Second suit filed against Turtle Bay
By Robbie Dingeman
Advertiser Staff Writer
A newly formed North Shore residents group and the Sierra Club's Hawai'i chapter filed suit yesterday — against the city and the company that is planning a major expansion of the Turtle Bay Resort — asking for a new environmental impact statement to add to one done 20 years ago.
The "Keep the North Shore Country" group, and the environmental organization sued the city, the city's director of the Department of Planning and Permitting, and the developer, Kuilima Resort Co.
The proposed resort expansion includes five new hotels with 3,500 rooms and four public parks.
Attorney and Hale'iwa resident Laura Couch said the lawsuit asks for a supplemental environmental impact statement because the project is being undertaken two decades after the first environmental assessment was completed.
She said increasing the number of hotel rooms from the present 500 to a total of 4,000 hotel and condominium units means the project is eight times bigger than what's there now.
Couch said the project, as proposed, "will have significant impacts" that include traffic, more visitors, increased water demand, more wastewater, and damage to endangered species habitats, and an impact on aesthetic values, some of which weren't considered earlier.
Couch said the legal fees are being paid by private donations from those concerned.
Doug Cole, a lifelong North Shore resident, said the roads are much more crowded than they were 20 years ago when he was 9 years old, and that assessing the impact now will help the entire community.
Cole said the group is not rejecting the entire project. "We're saying don't do it without looking at it closely," he said.
La'ie resident and real-estate woman Choon James said she and other residents worry that the visitor-oriented expansion will push out the middle-class taxpayers who will end up paying for improved roads and other upgrades needed to cope with the big changes.

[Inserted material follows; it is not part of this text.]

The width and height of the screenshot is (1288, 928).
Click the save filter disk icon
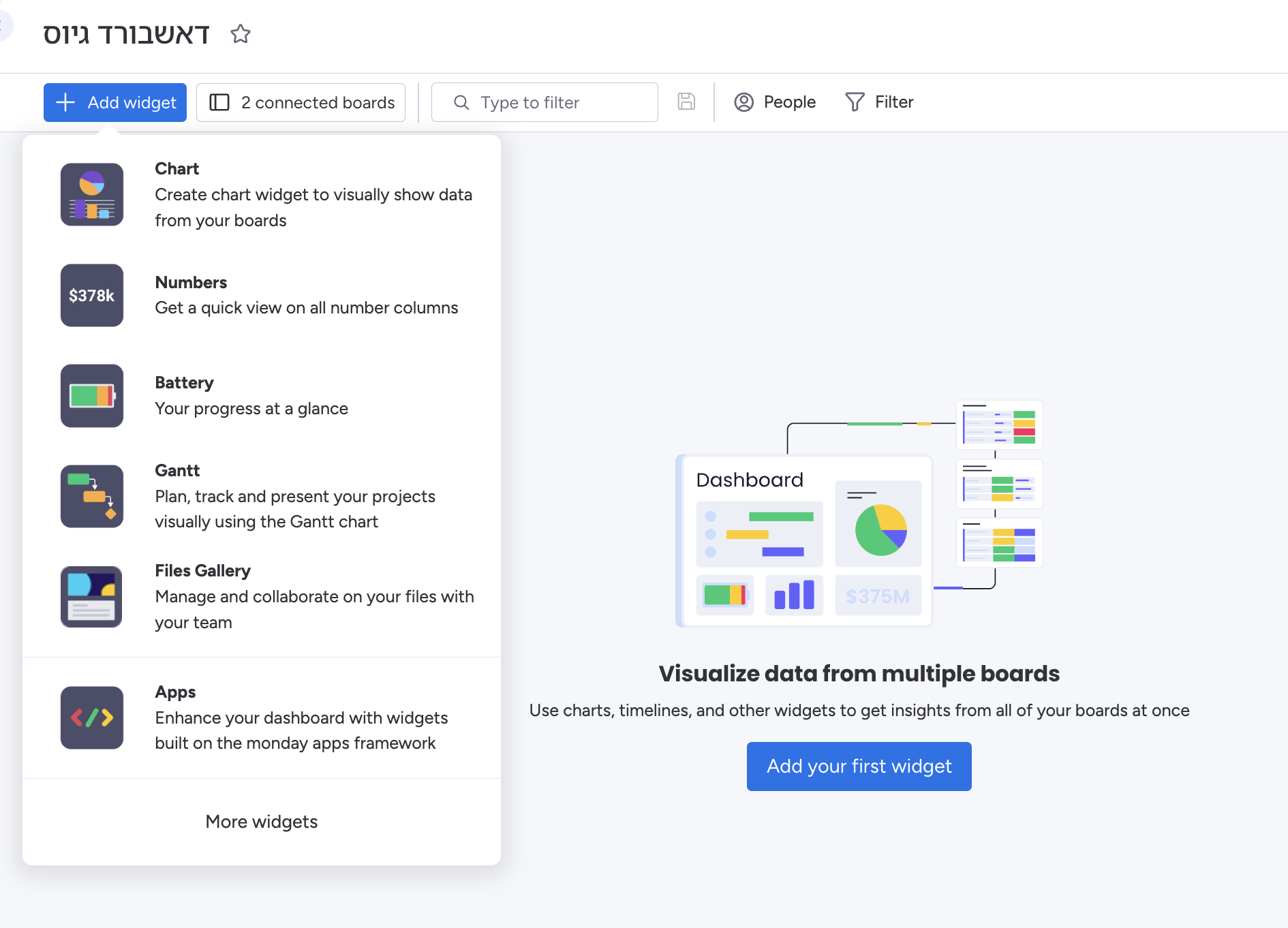(x=686, y=102)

"We, the taxpayers, are going to be footing the big bill," James said.
City Council Chairman Donovan Dela Cruz, who represents the North Shore, earlier this month proposed that the city administration review and ask for an update of a 1986 development agreement that would allow significant rezoning for the expansion.

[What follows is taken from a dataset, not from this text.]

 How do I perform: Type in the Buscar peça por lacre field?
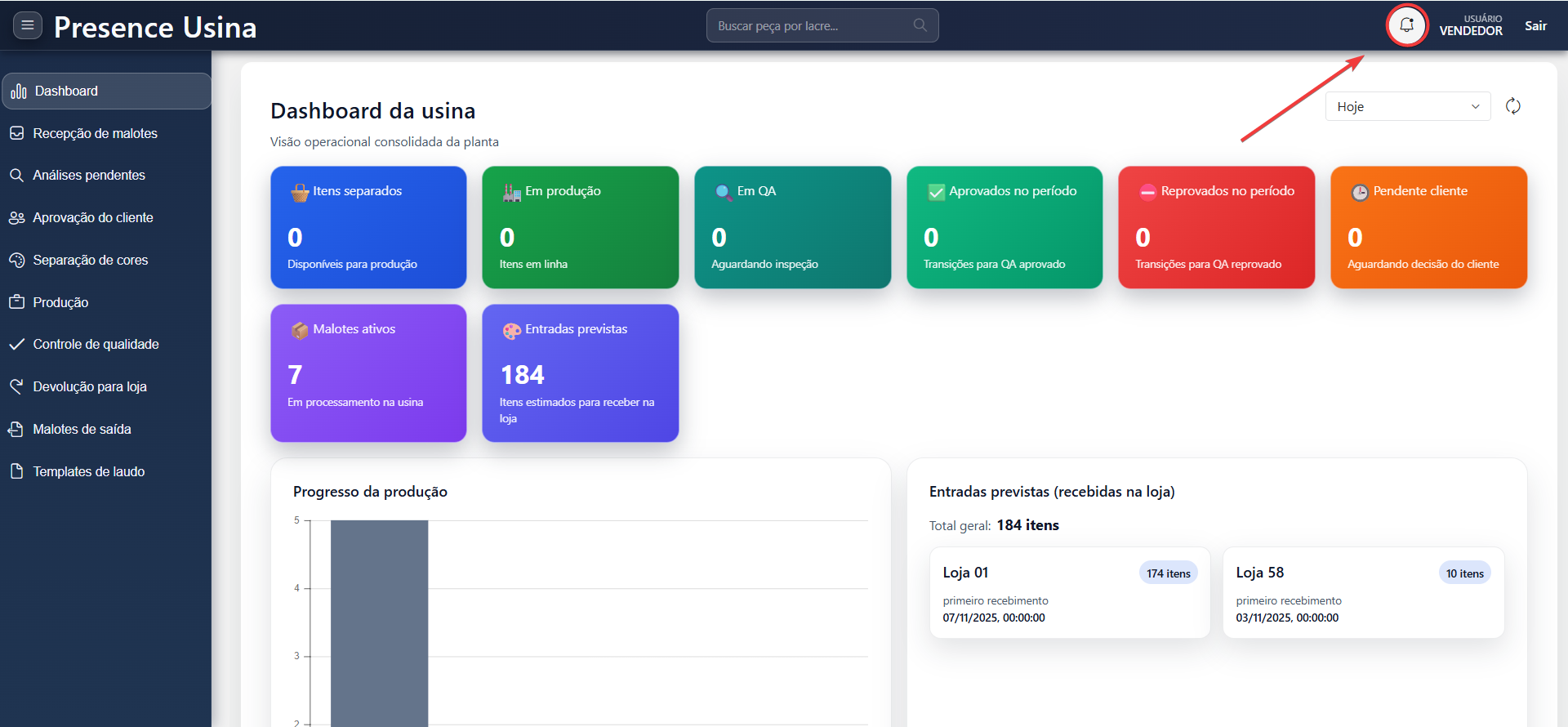tap(808, 25)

He introduced the proposal, saying "substantive changes in the laws and practices regarding issuance of land-use permits have occurred since 1986, when the project was granted" initial permits and zoning approval. Dela Cruz could not be reached for comment yesterday.
Doug Carlson, a spokesman for the developer, said company officials have not reviewed the lawsuit in detail, but see it as "a rehash of the same issues that are already before the Circuit Court in the lawsuit filed by UNITE HERE! Local 5."
A Circuit Court judge last month refused to grant a preliminary injunction to stop the development based on Local 5's challenge. The court ruled that changes in the project's timing are not sufficient to trigger a supplemental environmental impact statement.
Carlson said the scope of the project is the same as it was when it was negotiated with the community and approved by the city in 1986, and that the unit counts haven't changed. "The community benefits, including jobs and public beach access, are as relevant today as ever," he said.
And Carlson questioned the lawsuit's motivation. He said the plaintiffs contend in their news release that Kawela Bay is "perfect for family days at the beach," but only "a privileged few families currently have access to the beach there."
There is no public access to Kawela Bay, and public access is something the Kahuku community fought for when this ordinance originally was passed in the 1980s, he said.
Some Kahuku residents have praised the project as one that can provide much-needed jobs in the area.
City spokesman Bill Brennan said the city administration had not reviewed the lawsuit in detail and couldn't comment on it specifically. "We believe the issues are likely the same as those in the Local 5 lawsuit, which is still pending," he said.